Philosophie in die Politik

Schaut man sich die aktuelle Politik an, erscheint ein recht eigenwilliges Bild. Dabei meine ich nicht einmal die politischen Ausrichtungen, die sowieso gerade derzeit ein Trümmerfeld an  Meinungen und Widersprüchen darstellen.

Ich schaue einfach auf das Verhalten der aktuellen Politiker.

Opportunismus

Im Moment bekommt man immer öfter „klare Aussagen“, also wer mit wem koaliert oder auch nicht, welche Ziele sinnvoll sind oder auch nicht.
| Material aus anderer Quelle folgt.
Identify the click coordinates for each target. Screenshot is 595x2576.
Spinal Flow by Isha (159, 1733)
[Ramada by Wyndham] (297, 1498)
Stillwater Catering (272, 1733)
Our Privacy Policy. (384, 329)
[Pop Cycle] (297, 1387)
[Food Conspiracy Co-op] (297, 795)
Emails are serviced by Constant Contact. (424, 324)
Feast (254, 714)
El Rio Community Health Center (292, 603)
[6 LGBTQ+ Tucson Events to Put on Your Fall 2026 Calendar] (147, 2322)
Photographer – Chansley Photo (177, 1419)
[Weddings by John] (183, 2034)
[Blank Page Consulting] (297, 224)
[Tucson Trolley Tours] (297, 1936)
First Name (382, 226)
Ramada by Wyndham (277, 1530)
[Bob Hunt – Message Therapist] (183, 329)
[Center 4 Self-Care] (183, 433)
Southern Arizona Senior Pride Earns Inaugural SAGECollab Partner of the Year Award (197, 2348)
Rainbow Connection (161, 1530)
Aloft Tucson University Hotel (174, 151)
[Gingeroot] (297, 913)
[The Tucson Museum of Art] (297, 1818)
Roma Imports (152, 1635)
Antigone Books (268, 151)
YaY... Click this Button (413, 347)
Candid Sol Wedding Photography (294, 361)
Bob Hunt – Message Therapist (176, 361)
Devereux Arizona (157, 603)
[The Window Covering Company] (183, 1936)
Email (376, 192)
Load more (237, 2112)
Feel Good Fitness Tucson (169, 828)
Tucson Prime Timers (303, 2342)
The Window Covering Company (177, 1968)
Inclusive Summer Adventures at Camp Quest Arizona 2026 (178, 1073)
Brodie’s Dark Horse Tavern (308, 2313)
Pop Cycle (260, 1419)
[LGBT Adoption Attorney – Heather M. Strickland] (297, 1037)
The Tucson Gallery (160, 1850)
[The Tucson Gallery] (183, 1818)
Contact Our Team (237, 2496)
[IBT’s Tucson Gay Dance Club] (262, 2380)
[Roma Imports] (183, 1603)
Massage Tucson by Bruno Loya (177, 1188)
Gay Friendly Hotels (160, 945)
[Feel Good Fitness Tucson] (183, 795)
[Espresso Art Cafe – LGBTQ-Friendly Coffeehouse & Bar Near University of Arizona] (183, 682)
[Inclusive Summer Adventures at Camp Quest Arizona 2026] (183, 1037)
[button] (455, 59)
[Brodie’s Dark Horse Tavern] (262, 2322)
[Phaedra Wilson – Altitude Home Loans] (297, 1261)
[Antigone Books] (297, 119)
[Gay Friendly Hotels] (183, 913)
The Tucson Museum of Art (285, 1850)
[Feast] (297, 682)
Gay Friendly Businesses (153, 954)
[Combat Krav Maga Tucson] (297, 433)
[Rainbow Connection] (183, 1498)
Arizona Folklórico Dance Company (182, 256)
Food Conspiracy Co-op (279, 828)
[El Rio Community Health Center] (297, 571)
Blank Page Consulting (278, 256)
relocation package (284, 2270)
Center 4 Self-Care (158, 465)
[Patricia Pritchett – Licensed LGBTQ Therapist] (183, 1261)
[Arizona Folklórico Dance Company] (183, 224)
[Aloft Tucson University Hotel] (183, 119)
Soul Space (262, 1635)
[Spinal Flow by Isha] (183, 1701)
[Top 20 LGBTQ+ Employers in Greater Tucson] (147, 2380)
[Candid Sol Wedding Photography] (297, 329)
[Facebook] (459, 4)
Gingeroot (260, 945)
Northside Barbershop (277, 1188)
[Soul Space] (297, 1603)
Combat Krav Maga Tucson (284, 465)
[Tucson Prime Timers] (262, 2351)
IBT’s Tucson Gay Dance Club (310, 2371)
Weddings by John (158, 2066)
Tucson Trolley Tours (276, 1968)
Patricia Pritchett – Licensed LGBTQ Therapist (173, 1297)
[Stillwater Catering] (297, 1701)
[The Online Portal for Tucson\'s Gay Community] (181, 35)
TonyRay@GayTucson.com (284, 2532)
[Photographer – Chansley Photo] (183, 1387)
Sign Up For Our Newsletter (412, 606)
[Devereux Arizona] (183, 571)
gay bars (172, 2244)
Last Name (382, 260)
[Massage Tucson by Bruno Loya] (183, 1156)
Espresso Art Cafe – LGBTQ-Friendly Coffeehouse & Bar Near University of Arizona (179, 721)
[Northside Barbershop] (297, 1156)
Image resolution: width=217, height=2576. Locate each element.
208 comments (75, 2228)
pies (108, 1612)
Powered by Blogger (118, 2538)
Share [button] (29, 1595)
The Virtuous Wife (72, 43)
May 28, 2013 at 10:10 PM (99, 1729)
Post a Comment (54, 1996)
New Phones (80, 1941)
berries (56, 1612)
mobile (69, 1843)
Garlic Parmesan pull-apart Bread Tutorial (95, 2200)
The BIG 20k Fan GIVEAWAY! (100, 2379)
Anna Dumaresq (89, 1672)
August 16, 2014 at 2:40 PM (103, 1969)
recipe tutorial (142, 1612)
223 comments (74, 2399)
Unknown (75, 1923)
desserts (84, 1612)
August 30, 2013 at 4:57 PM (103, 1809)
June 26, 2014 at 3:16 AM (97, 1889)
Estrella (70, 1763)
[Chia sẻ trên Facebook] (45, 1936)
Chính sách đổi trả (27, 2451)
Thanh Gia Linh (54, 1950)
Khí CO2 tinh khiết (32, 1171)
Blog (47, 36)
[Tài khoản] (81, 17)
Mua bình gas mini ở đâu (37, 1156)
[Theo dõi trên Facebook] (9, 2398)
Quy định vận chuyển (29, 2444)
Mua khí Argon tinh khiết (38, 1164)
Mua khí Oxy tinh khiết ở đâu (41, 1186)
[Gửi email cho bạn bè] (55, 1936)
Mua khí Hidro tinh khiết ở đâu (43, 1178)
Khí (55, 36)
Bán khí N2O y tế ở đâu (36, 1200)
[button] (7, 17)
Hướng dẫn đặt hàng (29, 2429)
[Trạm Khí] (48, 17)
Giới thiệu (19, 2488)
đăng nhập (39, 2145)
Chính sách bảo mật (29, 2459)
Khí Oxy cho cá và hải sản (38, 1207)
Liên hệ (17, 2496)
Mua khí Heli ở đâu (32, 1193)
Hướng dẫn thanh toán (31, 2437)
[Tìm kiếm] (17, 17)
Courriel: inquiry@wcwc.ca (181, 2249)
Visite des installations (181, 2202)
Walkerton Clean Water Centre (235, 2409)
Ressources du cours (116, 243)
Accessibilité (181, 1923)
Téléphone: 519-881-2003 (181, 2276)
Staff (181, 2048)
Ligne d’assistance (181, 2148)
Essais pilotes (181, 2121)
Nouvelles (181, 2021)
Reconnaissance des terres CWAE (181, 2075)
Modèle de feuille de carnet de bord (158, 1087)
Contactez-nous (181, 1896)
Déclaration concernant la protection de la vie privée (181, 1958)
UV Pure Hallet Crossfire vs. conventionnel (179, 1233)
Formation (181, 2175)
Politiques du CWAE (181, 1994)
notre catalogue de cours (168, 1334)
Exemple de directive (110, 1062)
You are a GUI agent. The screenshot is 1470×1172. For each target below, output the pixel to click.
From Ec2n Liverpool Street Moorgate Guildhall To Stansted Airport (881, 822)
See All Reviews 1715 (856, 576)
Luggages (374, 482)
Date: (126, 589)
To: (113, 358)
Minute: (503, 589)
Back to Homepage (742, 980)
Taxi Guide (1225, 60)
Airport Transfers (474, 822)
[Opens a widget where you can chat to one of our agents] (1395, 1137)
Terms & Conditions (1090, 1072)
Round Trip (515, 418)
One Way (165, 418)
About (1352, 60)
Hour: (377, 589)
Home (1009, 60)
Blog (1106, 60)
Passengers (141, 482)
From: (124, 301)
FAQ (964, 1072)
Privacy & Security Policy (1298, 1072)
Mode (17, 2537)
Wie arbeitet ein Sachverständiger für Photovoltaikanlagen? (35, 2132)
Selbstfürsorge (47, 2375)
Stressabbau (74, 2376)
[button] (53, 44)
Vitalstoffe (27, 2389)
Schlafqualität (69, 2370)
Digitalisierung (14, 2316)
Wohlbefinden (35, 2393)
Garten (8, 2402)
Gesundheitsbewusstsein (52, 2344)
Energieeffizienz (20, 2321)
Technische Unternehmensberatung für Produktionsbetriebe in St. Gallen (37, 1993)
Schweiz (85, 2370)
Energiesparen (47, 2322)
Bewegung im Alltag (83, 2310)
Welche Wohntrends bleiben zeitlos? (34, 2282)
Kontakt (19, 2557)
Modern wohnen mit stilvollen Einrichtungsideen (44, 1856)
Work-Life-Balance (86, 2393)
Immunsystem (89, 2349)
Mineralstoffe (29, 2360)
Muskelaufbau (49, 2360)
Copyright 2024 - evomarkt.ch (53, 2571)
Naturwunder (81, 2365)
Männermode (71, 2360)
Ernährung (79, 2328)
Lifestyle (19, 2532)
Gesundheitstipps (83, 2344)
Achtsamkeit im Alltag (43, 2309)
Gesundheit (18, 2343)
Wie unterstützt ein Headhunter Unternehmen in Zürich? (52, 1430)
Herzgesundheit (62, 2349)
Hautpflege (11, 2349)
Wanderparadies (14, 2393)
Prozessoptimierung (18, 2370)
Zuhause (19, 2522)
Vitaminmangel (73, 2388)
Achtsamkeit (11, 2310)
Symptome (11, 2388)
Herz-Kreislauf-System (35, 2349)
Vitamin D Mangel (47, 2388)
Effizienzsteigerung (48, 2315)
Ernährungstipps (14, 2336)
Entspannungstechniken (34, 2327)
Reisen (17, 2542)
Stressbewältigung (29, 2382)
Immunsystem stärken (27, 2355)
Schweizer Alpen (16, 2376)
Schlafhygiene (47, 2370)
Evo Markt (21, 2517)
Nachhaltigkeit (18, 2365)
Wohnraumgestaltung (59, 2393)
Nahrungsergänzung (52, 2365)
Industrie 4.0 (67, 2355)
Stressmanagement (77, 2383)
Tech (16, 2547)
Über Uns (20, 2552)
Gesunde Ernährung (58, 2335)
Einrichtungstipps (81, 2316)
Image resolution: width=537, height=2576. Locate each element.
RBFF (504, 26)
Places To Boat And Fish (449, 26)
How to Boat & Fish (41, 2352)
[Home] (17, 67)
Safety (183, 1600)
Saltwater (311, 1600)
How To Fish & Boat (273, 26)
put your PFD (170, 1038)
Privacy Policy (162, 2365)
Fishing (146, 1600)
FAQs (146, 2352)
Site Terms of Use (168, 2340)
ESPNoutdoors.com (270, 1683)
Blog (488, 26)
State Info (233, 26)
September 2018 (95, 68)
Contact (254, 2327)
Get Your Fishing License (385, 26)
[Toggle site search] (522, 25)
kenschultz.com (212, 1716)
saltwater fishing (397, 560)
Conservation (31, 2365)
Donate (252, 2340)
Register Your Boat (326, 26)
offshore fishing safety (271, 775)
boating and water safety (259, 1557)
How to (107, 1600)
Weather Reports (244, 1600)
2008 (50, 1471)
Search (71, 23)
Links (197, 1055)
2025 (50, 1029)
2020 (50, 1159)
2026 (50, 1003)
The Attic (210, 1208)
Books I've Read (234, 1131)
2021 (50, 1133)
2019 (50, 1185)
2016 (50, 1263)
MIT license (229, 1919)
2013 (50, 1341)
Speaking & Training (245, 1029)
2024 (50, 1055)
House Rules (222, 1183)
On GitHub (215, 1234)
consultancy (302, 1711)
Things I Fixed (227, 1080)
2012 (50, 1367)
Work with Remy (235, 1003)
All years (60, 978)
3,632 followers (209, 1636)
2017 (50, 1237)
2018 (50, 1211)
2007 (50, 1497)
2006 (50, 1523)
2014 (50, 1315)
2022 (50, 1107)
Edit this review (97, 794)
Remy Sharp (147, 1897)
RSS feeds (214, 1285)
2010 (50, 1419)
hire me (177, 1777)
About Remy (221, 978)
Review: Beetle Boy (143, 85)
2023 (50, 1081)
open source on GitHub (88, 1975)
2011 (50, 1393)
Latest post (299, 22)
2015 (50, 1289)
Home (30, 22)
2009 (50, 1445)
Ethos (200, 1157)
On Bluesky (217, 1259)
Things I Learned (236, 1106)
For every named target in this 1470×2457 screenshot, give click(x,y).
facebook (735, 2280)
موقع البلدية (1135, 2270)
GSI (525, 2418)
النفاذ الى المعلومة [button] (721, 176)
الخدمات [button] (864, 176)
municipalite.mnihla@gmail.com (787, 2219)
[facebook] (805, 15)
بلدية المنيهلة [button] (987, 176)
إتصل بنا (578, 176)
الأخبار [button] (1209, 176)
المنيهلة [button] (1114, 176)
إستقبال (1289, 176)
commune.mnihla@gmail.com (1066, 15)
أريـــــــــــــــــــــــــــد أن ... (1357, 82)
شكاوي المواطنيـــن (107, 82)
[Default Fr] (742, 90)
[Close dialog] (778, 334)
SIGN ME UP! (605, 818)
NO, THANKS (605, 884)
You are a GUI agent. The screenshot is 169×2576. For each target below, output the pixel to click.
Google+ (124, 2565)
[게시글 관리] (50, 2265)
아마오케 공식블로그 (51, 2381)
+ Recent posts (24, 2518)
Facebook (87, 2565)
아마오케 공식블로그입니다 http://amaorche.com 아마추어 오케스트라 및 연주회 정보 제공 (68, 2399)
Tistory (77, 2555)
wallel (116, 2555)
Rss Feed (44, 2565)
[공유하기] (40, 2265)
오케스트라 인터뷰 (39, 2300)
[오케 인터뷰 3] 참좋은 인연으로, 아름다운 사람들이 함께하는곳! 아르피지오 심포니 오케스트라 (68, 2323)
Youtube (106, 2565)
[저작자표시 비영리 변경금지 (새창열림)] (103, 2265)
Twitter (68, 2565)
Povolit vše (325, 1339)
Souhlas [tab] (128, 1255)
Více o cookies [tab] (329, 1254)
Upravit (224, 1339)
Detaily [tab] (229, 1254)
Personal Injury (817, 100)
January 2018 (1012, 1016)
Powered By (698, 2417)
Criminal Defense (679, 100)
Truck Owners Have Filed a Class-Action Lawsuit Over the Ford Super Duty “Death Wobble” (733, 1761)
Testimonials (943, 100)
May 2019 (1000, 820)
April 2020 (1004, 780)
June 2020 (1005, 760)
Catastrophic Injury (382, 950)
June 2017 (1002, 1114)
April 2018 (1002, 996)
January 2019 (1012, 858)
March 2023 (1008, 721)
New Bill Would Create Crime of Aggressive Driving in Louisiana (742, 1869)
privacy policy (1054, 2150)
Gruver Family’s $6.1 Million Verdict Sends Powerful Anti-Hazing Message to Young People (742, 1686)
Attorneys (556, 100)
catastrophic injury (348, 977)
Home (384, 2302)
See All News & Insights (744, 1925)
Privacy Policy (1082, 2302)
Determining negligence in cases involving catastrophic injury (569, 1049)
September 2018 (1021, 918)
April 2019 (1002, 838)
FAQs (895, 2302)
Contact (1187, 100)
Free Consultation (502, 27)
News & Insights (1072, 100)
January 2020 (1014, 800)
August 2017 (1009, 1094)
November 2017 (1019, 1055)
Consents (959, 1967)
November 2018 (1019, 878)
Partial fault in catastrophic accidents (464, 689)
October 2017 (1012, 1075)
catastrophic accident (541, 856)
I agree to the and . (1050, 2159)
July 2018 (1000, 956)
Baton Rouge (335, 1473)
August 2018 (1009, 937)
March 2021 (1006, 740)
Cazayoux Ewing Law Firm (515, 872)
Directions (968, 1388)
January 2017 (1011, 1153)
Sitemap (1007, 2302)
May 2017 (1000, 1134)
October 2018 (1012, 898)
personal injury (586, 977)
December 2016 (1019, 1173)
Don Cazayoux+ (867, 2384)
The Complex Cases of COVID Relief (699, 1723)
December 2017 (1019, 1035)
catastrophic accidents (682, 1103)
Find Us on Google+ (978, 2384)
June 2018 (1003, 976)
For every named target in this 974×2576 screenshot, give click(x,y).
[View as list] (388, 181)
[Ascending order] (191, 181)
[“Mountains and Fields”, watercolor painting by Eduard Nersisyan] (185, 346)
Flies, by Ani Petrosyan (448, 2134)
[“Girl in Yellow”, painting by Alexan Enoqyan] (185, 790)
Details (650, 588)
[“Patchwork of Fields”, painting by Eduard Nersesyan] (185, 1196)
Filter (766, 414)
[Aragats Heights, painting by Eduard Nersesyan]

Was diese Aussagen nicht sind, ist Belastbarkeit. So drehen sich die Fähnchen im Wind, getrieben von einem Opportunismus sondergleichen.

Aber was bewegt die Politiker zu ständigen Richtungswechseln?

Egoismus, Narzissmus, Macht

Es scheinen derzeit fast die stärksten Triebkräfte für die Kandidaturbereitschaft unserer „Volksvertreter“ zu sein. Nur so lassen sich ständige Diätenerhöhungen und das Fixieren des Status Quo, also das Vertagen von Entscheidungen auf die Zeit nach einer Wahl, erklären.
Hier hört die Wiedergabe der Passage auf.